WiFi networks at festivals, events or parties can be an opportunity for an attacker in a few different ways. Firstly, when you connect and are redirected to what you think is the landing page for a legitimate WiFi service it could be a ‘spoofed’ page which looks exactly like the legitimate signup page asking you for your credit card detail in order to buy your internet time. It could then be used by the criminal and you will not only get no internet connection but while you are wondering why it is not working the criminal is spending your money or selling your details.
I would also recommend steering clear of unencrypted or WEP based WiFi networks (i.e. an open or WEP network) as another method criminals can use is to sit in a coffee shop with free unencrypted WiFi and run a ‘sniffer’ which scans the network and can be used to capture your information after it leaves your device on its way to the legitimate coffee shop internet connection. For WEP networks the data is encrypted but it is easy to crack with minimal software and knowledge leaving you just as vulnerable as if you were using a network with no encryption.

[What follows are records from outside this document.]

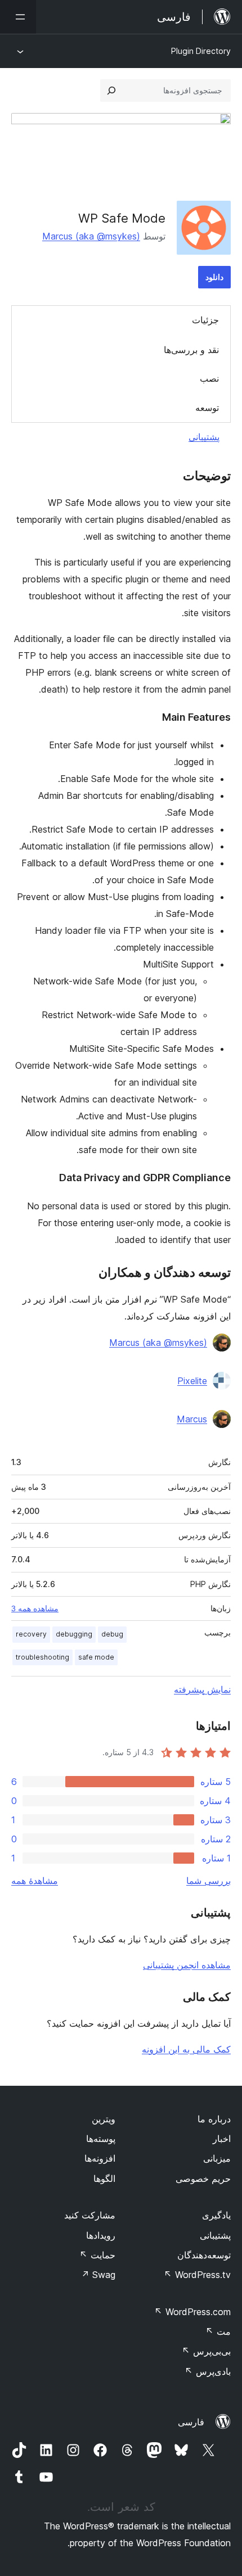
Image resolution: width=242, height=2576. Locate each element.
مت (218, 2331)
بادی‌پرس (208, 2371)
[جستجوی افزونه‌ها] (111, 90)
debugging (74, 1634)
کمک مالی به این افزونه (186, 2049)
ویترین (103, 2119)
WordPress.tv (197, 2274)
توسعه (207, 407)
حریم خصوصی (203, 2178)
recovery (31, 1634)
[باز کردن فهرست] (18, 17)
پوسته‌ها (100, 2138)
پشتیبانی (204, 436)
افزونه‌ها (99, 2158)
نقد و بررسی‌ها (191, 349)
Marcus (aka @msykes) (91, 236)
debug (112, 1634)
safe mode (96, 1657)
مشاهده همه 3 (35, 1608)
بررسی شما (208, 1880)
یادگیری (216, 2215)
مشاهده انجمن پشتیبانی (187, 1965)
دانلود (214, 277)
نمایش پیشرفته (202, 1689)
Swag (98, 2274)
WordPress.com (192, 2311)
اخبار (222, 2138)
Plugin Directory (201, 51)
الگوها (104, 2178)
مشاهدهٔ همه (34, 1880)
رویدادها (100, 2235)
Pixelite (192, 1380)
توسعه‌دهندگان (204, 2255)
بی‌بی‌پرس (206, 2351)
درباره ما (214, 2119)
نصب (209, 378)
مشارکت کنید (89, 2215)
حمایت (97, 2255)
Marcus (192, 1419)
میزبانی (217, 2158)
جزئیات (205, 320)
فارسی (191, 2422)
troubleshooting (42, 1657)
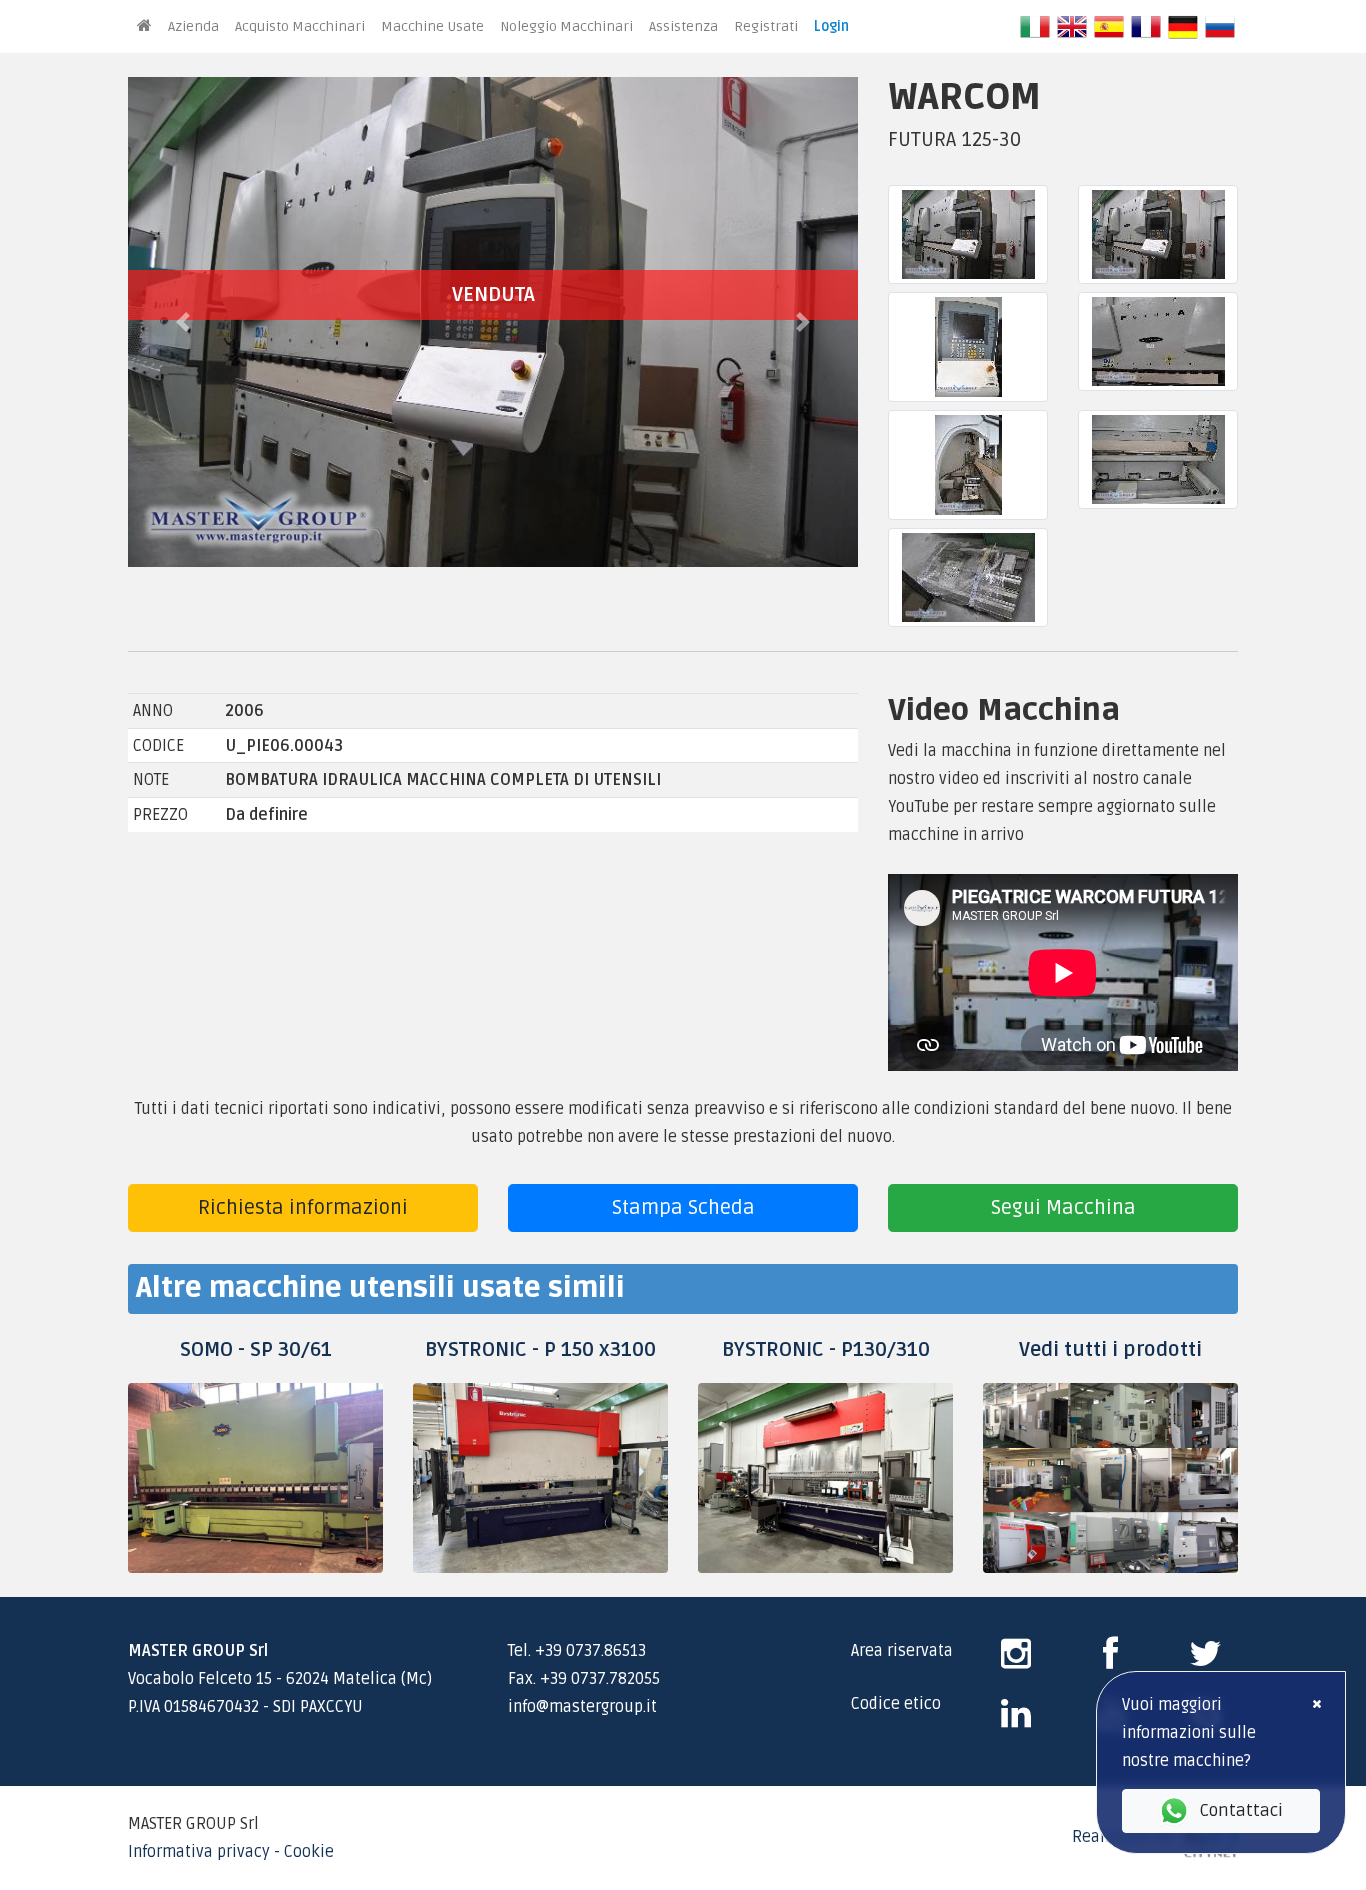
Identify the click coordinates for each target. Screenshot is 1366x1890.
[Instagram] (1016, 1661)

Also, with regard to your home WiFi, if you are attempting your own configuration, only use WPA2. If you use WEP its very easy to obtain your password. For instance, as I touched on previously, the attacker can imitate your WiFi router and force your workstation to re-authenticate, when your workstation then goes through the authentication process again they will capture your password. You will be completely oblivious to this as it just looks like any other hiccup where your WiFi signal drops and comes back a moment later.
Most of us have at some point used a physical external storage device, these come in a few different guises but the most common is a USB stick. One thing they all have in common is they plug into your computer and store your data but they can also store malicious code.

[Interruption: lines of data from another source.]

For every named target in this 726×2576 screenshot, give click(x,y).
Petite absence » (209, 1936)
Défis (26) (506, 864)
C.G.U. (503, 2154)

Now I’m not about to tell you to stop using these but rather to be careful, only use a device that you yourself have bought and have kept safe, don’t borrow or use anyone else’s storage device and don’t lend yours out. One problem is that many computers will automatically initialise USB devices and that’s all that is required for the malicious code to transfer to your computer.
Find a storage device that incorporates encryption software, they are not hard to find and will protect your data with a password. This will ensure that in the event of loss or theft your data cannot be viewed or manipulated in any way without your password. Remember, the same strong password advice stands and don’t write it down on the case of the device!
There is a lot of software out there that does a good job of protecting your computer and data, I won’t mention any names here but I have my favourites. There are free programs out there although they are a little limited in some areas. I would recommend paying a small fee for one of the more comprehensive packages, when I say pay I don’t mean through the nose, they are available for less than the cost of a Valentines meal (usually for a 1-year subscription) and will love your data!
For businesses I would recommend taking on a managed service as this removes any guess-work on your part and your provider can advise and configure a bespoke, tailored solution. Also, businesses may well have a responsibility regarding the data they keep, the new General Data Protection Regulation (GDPR) asks that customer data is secured in several different ways. Non-compliance can mean hefty fines or worse.
I think I have covered the basics and I don’t want to bore anyone any further! I’ll write some more articles with some deeper technical recommendations and explanations for those of you who are interested in the more advanced options. Watch this space.